We are also seeing underserved or underprivileged groups of entrepreneurs rise up. For example, young entrepreneurs, women, Black, Hispanic and Latinx, Indigenous, LGBTQIA+, neurodiverse, and disabled entrepreneurs. These are the newcomers to entrepreneurship, and these are the people that need to be supported.
How do you foster a good entrepreneur?
Entrepreneurs are inherently very curious people, and they need access to other entrepreneurs to feed that curiosity, learn and grow. A lot of the time when I ask people “what entrepreneur inspires you?”, they say Elon Musk and Richard Branson, but they’re less accessible. So, as an Australian, I would say to you, for example, “Cassandra, do you know that in your country, you have Jo Horgan of MECCA Cosmetica, a leading luxury beauty and skincare platform and retailer?
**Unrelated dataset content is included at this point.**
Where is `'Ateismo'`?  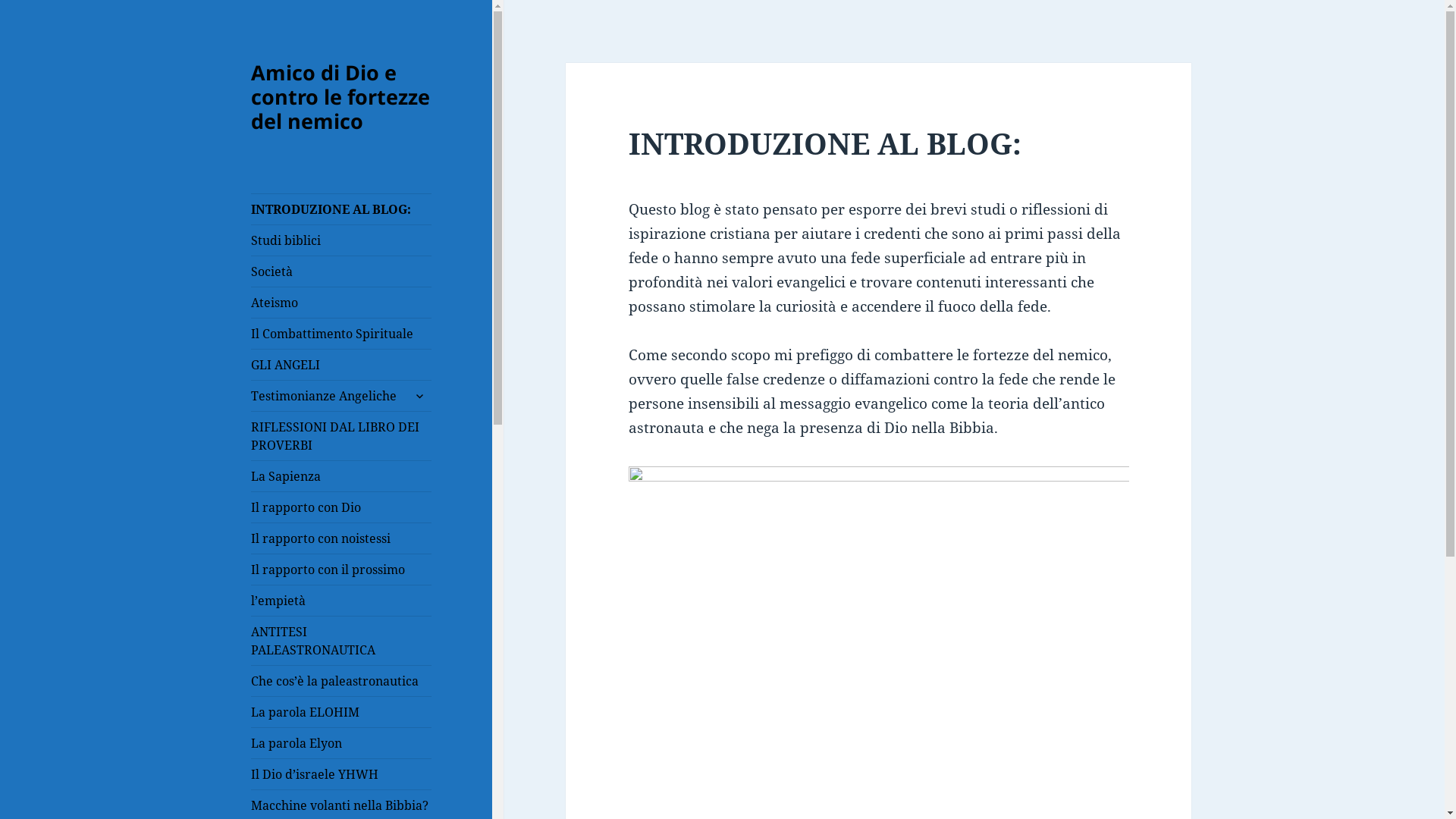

You have Linda Brown who founded and operates Torrens University, Australia’s fastest-growing, internationally recognised university?”
When you bring it back to that local level and make that connection, it’s like, ‘Holy smokes! There are people literally in my backyard doing amazing things and maybe I could do something like that!’ To foster entrepreneurship, we’re creating awareness and then connecting them to people that can mentor them, can coach them, can take them through the journey.
EY also invests in assets that help entrepreneurs discover what they need to do. Because as an entrepreneur, you’re going to have a lot of ups and downs. Our EY 7 Drivers of Growth is a framework that was built by entrepreneurs and supported by EY, that takes them on their different growth journey. Entrepreneurs are always looking to the future, so you need to constantly challenge their thinking. I think EY does a very good job of being a little bit provocative in terms of disruptive thinking. We recently launched a Disruptive Tech Program and EY Tech University in Palo Alto, California, and so we actually have centres around the world to deliver this art of the possible or disruptive mindset.
Do you think Monaco is an entrepreneur-friendly city? What do you think about the digital transition that is occurring here and how this will serve the Principality in attracting entrepreneurs?
I believe there are more billionaires in Monaco per square metre than anywhere else in the world. So, I would say that you have the founders who can become the funders.
Offline GDP is absolutely moving to online digital GDP. It’s happening now. What Monaco can do is what we’ve done – create a community to drive more activity. And if they could host people in diverse sectors, that would be amazing. If you bring youth, different genders, different races, different types of people to Monaco who have innovative thinking and then fund their innovation, that would be a beautiful thing.
Monaco is an important place for EY, it is where you have your EY Entrepreneur of the Year Awards ceremony. What was it like returning to the Principality in 2022 after two years of Covid cancellations?
The energy was electric, I can’t even describe the feeling. But it was more than buzz. We were able to bring our last three years’ of EY Entrepreneur Of The Year classes, including people who could not fully experience this unique event because of the pandemic. In a lot of ways, bringing these visionaries back to the Principality represented how entrepreneurs are key drivers in launching us forward from the global challenges we faced over the last few years.